--- TEXT BLOCK ---

In an embodiment, the NAT rule processing engine 112 is configured to perform two principal tasks. As one task, in an embodiment, the NAT rule processing engine 112 is configured to resolve a nested object group into an IP address or port, if any, and to populate the Translated NAT Hash Table 122 with data describing the group. As another task, in an embodiment, the NAT rule processing engine 112 is configured to provide a user interface that can receive and execute requests to search and filter the table, via GUI 142.
In an embodiment, the Translated NAT Hash Table 122 comprises a source IP address value, source port value, mapped IP address value, mapped port value parameters, and direction for every address translation that is defined on the security device. Thus, each entry in the table corresponds to at least one NAT statement in the configuration file 104, and an individual NAT statement in the configuration file may correspond to a plurality of entries in the table. To populate the table, the NAT rule processing engine 112 iterates through each entry in the Translated NAT Hash Table 122. If the entry identifies an IP or port value parameter, then the value is retained. If the entry corresponds to an object group, then the object group is resolved by performing a single or recursive lookup on the Object Group Hash Table 120.
For example, when a particular NAT statement refers to a non-nested object-group, then a single lookup operation in the Object Group Hash Table 120, based on the object-group name or a hashed key value, may be sufficient to obtain all individual network addresses, port values, or subnets that the object-group represents. However, if a first-lookup in the Object Group Hash Table 120 yields a second object-group as one of the parameter values for a first object-group, then a recursive call is performed into the same code base to cause a second lookup in the Object Group Hash Table to obtain flattened parameter values for the second object-group. If one of those parameter values is another object-group reference, then another call is performed until all calls result in returning discrete lists of addresses, port values, or subnets.
The lookups permit transforming object-group references in NAT statements into atomic values, such as IP address or port parameters, so that the NAT rule processing engine 112 may form an entry in the Translated NAT Hash Table 122 corresponding to the NAT statement with all the resolved source and destination parameters. As a result, the Translated NAT Hash Table 122 becomes populated or stored with a plurality of entries in which all abstract references to addresses or ports in the original NAT statements have been replaced with discrete values that can be used in subsequent visualization operations.

--- ENTRIES ---

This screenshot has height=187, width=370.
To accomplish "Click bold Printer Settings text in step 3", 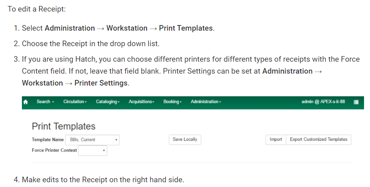I will [x=101, y=83].
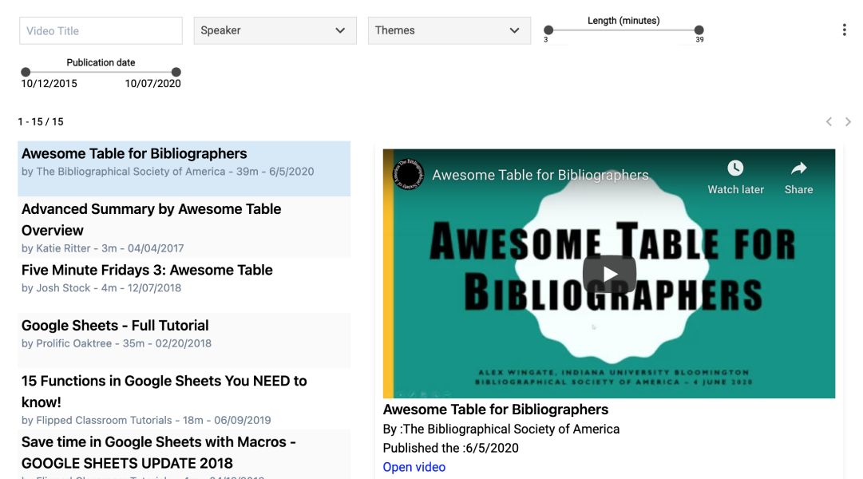Screen dimensions: 863x479
Task: Click the Publication date end handle
Action: pos(176,72)
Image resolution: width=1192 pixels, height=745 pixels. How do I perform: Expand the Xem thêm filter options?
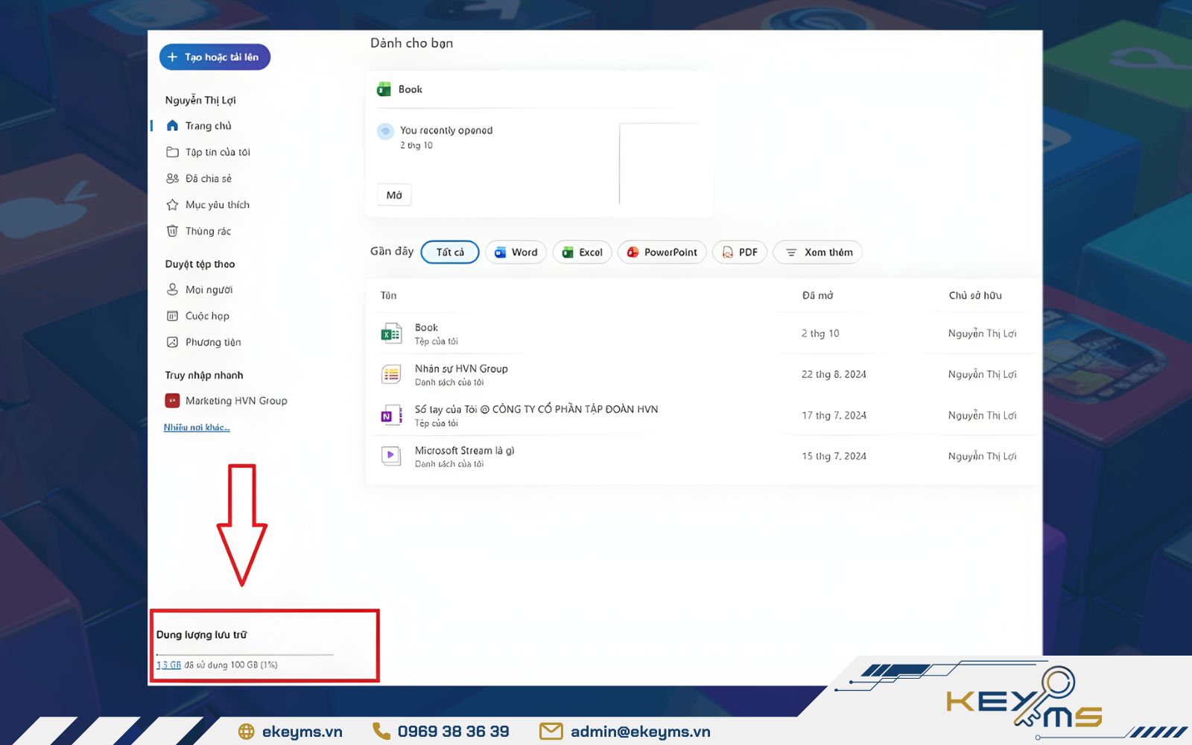coord(817,252)
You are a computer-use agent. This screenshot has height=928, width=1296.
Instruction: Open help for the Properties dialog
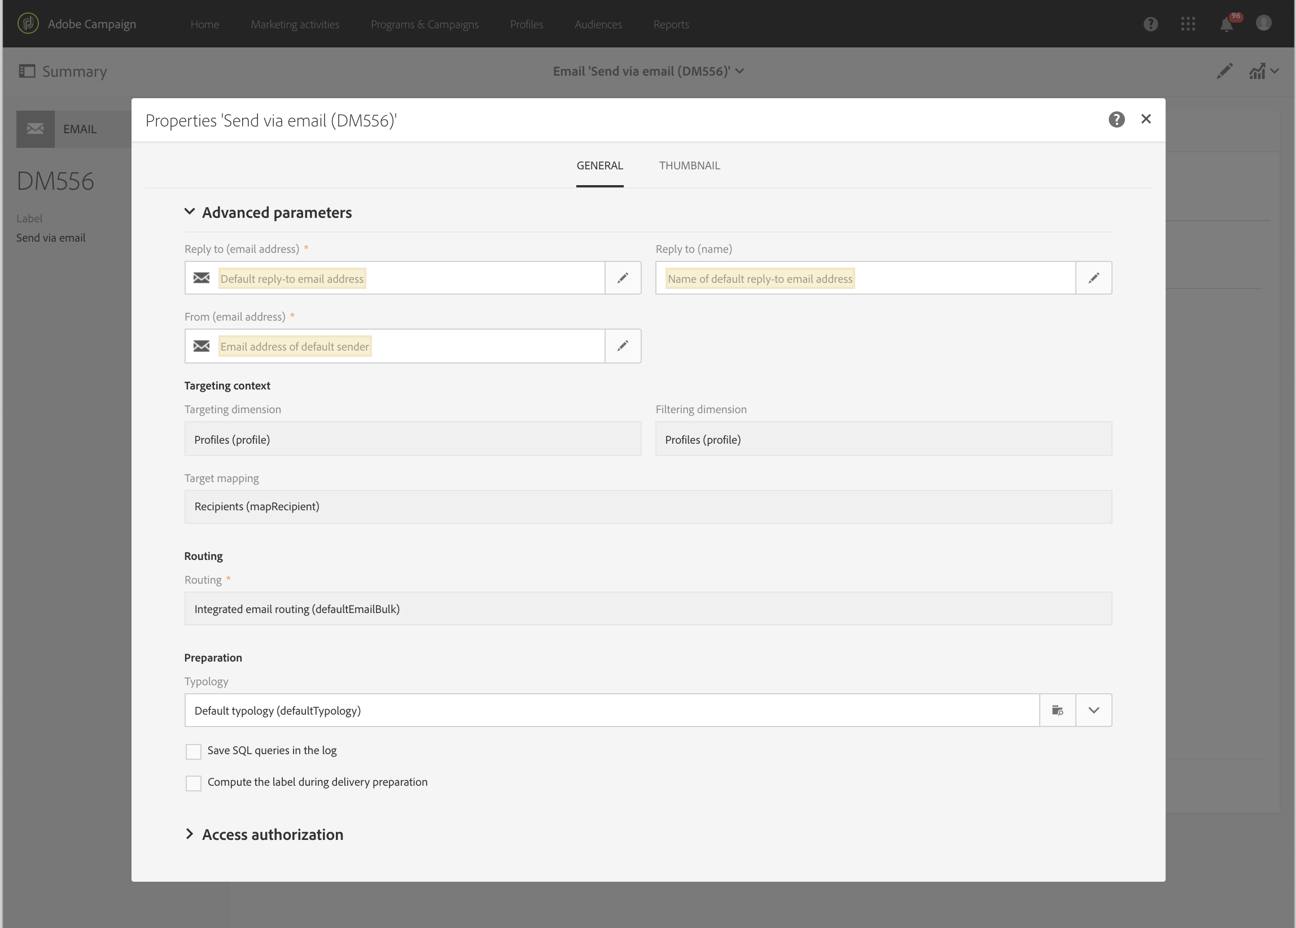point(1116,119)
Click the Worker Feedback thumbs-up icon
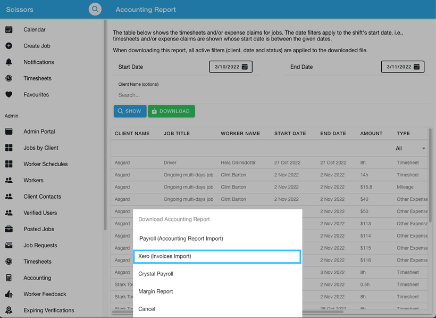Viewport: 436px width, 318px height. [x=9, y=294]
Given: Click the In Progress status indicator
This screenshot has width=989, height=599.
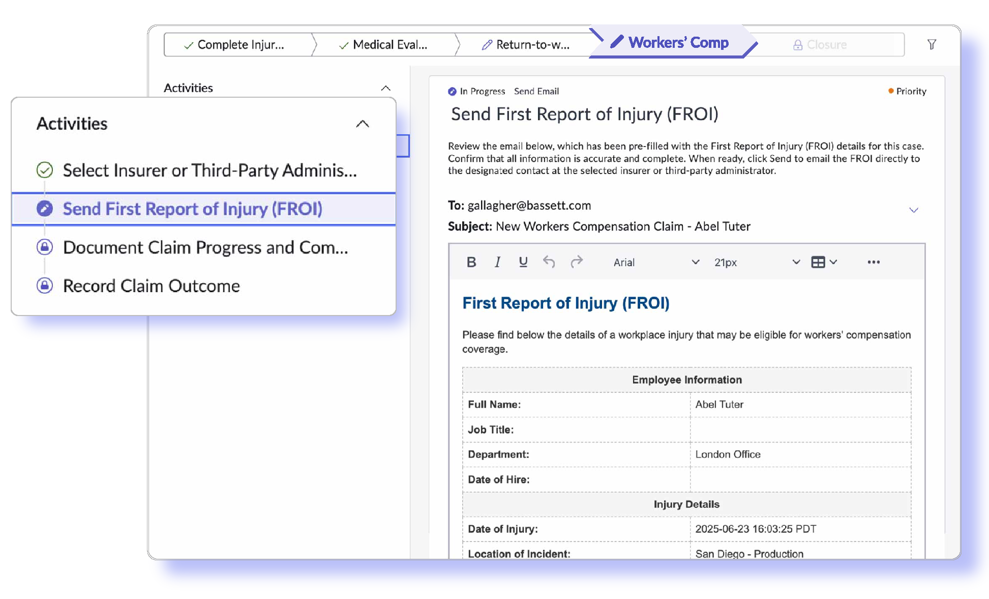Looking at the screenshot, I should tap(452, 91).

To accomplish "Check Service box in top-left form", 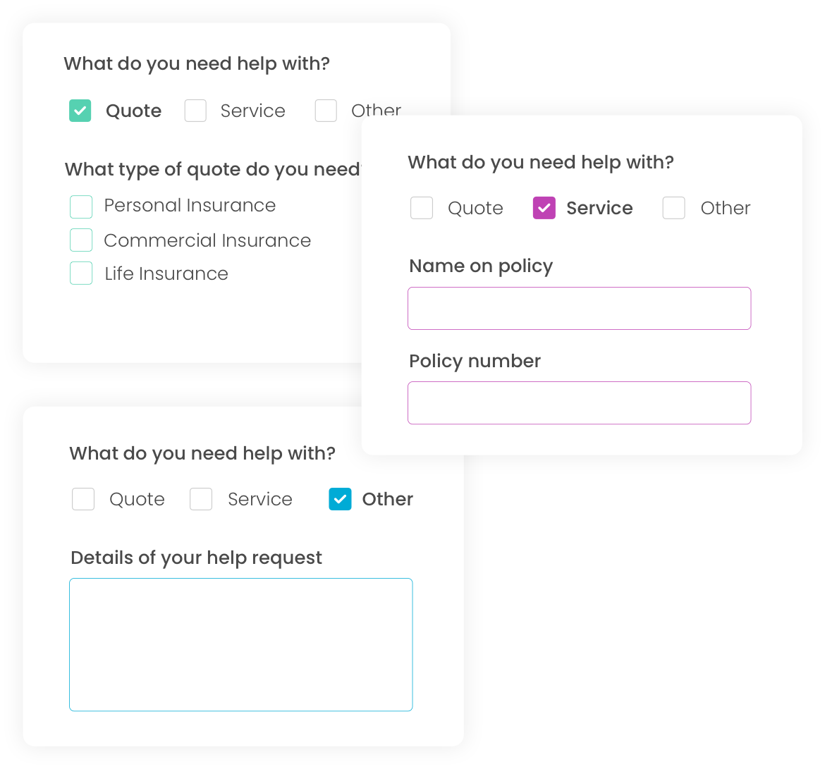I will [195, 111].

---

**SHORT TASK 1:** From the passage on NAT rule processing, list every value that the Translated NAT Hash Table holds for each address translation defined on the security device.
**SHORT TASK 2:** Continue the passage on NAT rule processing from its last sentence.

**TASK RESPONSE 1:**
- source IP address value
- source port value
- mapped IP address value
- mapped port value
- direction

**TASK RESPONSE 2:**
In an embodiment, the Translated NAT Hash Table 122 may include a key value for each entry to permit rapid indexing and searching; the key value may be a hash over a subset of all parameter values in a particular entry, or a hash over a first network address value represented in an entry.
In an embodiment, the NAT rule processing engine 112 is configured to provide search and filter functions that accept source parameter, mapped parameter, type, direction or combination of these as input. To parse the IP addresses, regular expression and bitwise operations are performed to look up values in the Translated NAT Hash Table 122 and match the values against subnets, ranges of IP addresses and host values. A regular expression matching operation is performed to parse all other parameters in the Translated NAT Hash Table 122. All matched entries are returned to the NAT rule visualizer 114.
In an embodiment, the NAT rule visualizer 114 is configured to generate a graphical user interface to display to facilitate user review of the NAT translations and to facilitate search functionality. The NAT rule visualizer 114 may be configured to extract data from the Translated NAT Hash Table 122 and to cause displaying the data in a table layout. In an embodiment, the table layout organizes the data into NAT parameters such as NAT type, source IP address, source port, mapped IP address, mapped port, and direction in which NAT is applied. These parameters typically represent the greatest interest for users; however, in other embodiments, other columns or organizational methods may be used.
In an embodiment, the NAT rule visualizer 114 is configured to provide a search and filter mechanism with which users may retrieve data relating to one or more NAT flows based on any of the NAT parameters or a combination thereof. In an embodiment, the search and filter mechanism also enables the user to easily identify overlapping NAT statements. For example, if the administrator performs a search on host 10.10.10.3, the search would list all possible NAT translations associated with the IP including NAT statements that are configured with subnet 10.0.0.0/8, or the range 10.10.1.1 to 10.10.10.5. User can also filter translations based on a service name, such as HTTP, and all matching entries of HTTP and corresponding port entries will be retrieved.
In an embodiment, the NAT rule visualizer 114 is configured to display a short summary of the NAT configuration. The summary contains but is not limited to: percentage of different types of NAT, direction of flow for easier debugging.
FIG. 2 illustrates a process of creating a visual representation of network address translation (NAT) rules, according to one embodiment. For purposes of illustrating a clear example, FIG. 2 is described herein in the context of FIG. 1, but other embodiments may be implemented in other contexts.
At block 202, the process obtains a configuration file of a network security device. For example, in one embodiment, NAT rule parsing unit 110 (FIG. 1) receives the configuration file 104 from router 102, which is configured as a firewall or other network security device.
At block 204, the process identifies the next object-group that is specified in the configuration file. In discussing other blocks of FIG. 2, the next object-group identified at block 204 may be termed the “current object-group” for purposes of processing in the other blocks.
At block 206, the process creates an entry in the Object Group Hash Table 120 that includes the name and all parameters of the current object-group. Block 208 tests whether the process has reached an end of the configuration file 104. If not, then control returns to block 204 to identify the next object-group in the file. The loop represented by block 204, 206, 208 continues until the entire configuration file 104 is processed and all object-groups have been entered in the hash table. As a result, the Object Group Hash Table contains entries for all object-groups that are specified in the configuration file 104.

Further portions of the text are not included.